In our previous studies, a series of wheat–Haynaldia villosa alien chromosome lines including translocation lines were developed through pollen-irradiation induction. To identify H. villosa chromosomes or chromosome segments in these lines, 240 sequence tagged site (STS) primer pairs were designed based on expressed sequence tags (ESTs) of rice (Oryza sativa L.) and wheat, and 34 of them amplified specific polymorphic bands between T. aestivum cv. Chinese Spring and H. villosa. These 34 STS primer pairs were further used for screening markers specific to individual chromosomes of H. villosa using a complete set of disomic addition lines.
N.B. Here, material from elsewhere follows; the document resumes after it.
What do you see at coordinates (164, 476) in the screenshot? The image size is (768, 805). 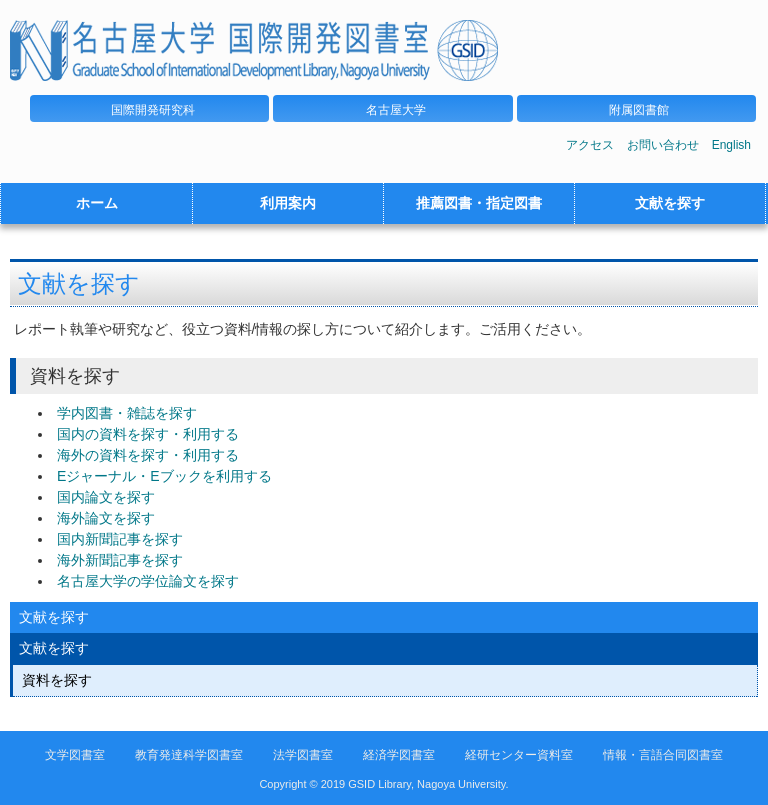 I see `Eジャーナル・Eブックを利用する` at bounding box center [164, 476].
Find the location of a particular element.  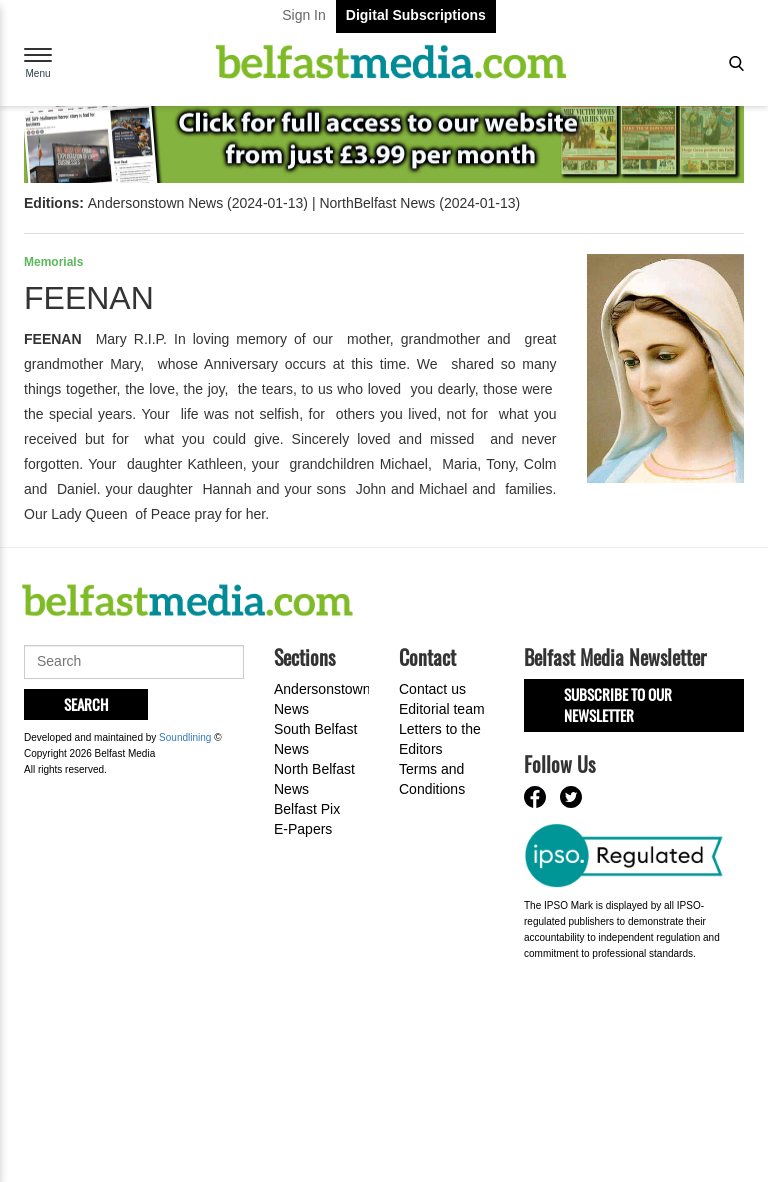

Sign In is located at coordinates (304, 15).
Marker CINAU32−300 could be used for tracing chromosome 1V, markers CINAU33−280, CINAU34−510, CINAU35−1100, CINAU36−380, and CINAU37−400 for 2V, marker CINAU38−250 for 3V, markers CINAU39−950, and CINAU40−800 for 4V, markers CINAU41−745 and CINAU42−1050 for 5V, and markers CINAU44−765 and CINAU45−495 for 7V. Chromosomes and chromosome segments from H. villosa in the backcrossed generations derived from pollen irradiation were characterized using these EST-STS markers combined with two 6V specific markers that developed in earlier studies. A complete set of 1V to 7V addition lines and 18 translocation lines involving different H. villosa chromosomes were identified. Therefore, these chromosome-specific EST-STS markers are useful for detecting H. villosa chromosomes and chromosome segments in common wheat background.